[Data entries]
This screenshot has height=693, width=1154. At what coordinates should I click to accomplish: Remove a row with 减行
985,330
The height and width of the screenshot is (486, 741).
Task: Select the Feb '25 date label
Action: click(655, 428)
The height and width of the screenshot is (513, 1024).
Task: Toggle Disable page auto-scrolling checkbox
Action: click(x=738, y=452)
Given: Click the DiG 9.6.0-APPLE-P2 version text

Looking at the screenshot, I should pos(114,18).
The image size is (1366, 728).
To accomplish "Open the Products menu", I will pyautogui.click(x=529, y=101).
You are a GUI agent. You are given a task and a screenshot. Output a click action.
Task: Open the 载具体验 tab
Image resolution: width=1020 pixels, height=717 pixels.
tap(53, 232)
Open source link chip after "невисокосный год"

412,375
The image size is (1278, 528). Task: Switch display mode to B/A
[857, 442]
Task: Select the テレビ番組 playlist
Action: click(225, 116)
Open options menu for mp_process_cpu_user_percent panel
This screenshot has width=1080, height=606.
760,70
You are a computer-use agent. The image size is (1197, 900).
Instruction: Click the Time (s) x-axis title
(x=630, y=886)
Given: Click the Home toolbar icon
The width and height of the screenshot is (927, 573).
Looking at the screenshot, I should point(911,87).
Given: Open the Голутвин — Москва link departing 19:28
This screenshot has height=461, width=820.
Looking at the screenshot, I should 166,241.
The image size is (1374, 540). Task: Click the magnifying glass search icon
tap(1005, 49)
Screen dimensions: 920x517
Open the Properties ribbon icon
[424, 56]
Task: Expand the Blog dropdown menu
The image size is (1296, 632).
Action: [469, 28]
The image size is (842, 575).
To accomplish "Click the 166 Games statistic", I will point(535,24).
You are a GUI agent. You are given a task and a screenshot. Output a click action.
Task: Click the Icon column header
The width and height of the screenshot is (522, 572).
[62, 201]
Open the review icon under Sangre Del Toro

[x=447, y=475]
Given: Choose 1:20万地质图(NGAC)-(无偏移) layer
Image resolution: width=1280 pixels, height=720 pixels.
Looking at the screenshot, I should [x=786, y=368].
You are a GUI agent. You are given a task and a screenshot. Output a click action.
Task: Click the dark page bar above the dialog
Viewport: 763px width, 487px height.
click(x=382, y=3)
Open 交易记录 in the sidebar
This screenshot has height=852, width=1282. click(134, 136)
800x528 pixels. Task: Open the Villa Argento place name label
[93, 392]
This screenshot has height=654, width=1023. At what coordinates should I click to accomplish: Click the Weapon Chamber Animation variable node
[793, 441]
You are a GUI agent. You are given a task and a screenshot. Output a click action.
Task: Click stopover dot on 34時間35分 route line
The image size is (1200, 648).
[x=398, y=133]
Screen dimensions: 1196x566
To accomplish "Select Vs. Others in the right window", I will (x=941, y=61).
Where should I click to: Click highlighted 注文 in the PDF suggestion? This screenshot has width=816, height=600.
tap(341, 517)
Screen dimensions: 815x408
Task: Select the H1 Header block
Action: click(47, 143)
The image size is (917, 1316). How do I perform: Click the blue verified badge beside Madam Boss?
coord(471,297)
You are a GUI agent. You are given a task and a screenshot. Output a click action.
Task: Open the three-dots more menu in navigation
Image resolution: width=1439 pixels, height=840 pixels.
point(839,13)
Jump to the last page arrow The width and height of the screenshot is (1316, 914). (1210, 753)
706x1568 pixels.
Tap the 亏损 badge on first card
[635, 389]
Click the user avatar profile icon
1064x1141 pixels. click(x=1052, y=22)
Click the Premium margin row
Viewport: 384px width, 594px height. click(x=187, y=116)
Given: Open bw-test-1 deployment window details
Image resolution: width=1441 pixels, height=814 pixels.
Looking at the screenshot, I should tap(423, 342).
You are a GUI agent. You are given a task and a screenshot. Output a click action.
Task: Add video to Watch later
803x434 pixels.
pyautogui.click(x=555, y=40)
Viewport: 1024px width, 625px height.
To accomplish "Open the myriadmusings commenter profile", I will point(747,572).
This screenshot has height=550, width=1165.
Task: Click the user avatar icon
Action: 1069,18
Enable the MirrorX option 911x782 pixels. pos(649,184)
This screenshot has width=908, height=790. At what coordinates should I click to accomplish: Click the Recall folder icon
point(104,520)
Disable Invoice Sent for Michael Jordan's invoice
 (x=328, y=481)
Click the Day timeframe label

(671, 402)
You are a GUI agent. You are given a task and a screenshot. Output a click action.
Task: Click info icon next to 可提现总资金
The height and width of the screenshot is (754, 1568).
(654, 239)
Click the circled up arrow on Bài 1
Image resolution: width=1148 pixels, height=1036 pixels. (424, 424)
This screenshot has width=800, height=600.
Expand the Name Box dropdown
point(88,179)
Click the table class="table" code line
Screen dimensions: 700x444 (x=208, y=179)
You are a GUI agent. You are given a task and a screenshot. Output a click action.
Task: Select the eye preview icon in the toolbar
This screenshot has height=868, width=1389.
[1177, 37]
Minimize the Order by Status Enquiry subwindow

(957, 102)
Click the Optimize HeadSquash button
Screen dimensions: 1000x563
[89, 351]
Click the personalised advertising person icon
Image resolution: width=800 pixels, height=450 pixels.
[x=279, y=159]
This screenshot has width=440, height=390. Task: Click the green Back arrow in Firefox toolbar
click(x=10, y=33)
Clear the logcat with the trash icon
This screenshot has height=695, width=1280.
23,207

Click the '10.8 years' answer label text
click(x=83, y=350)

◆ **Task details**
A faithful copy is required of the lines from the one with "Task: Select the eye" through the last line of the data; please add nothing.

◆ **Response below**
Task: Select the eye preview icon in the toolbar
This screenshot has height=868, width=1389.
[1177, 37]
Minimize the Order by Status Enquiry subwindow

(957, 102)
Click the Optimize HeadSquash button
Screen dimensions: 1000x563
[89, 351]
Click the personalised advertising person icon
Image resolution: width=800 pixels, height=450 pixels.
[x=279, y=159]
This screenshot has width=440, height=390. Task: Click the green Back arrow in Firefox toolbar
click(x=10, y=33)
Clear the logcat with the trash icon
This screenshot has height=695, width=1280.
23,207

Click the '10.8 years' answer label text
click(x=83, y=350)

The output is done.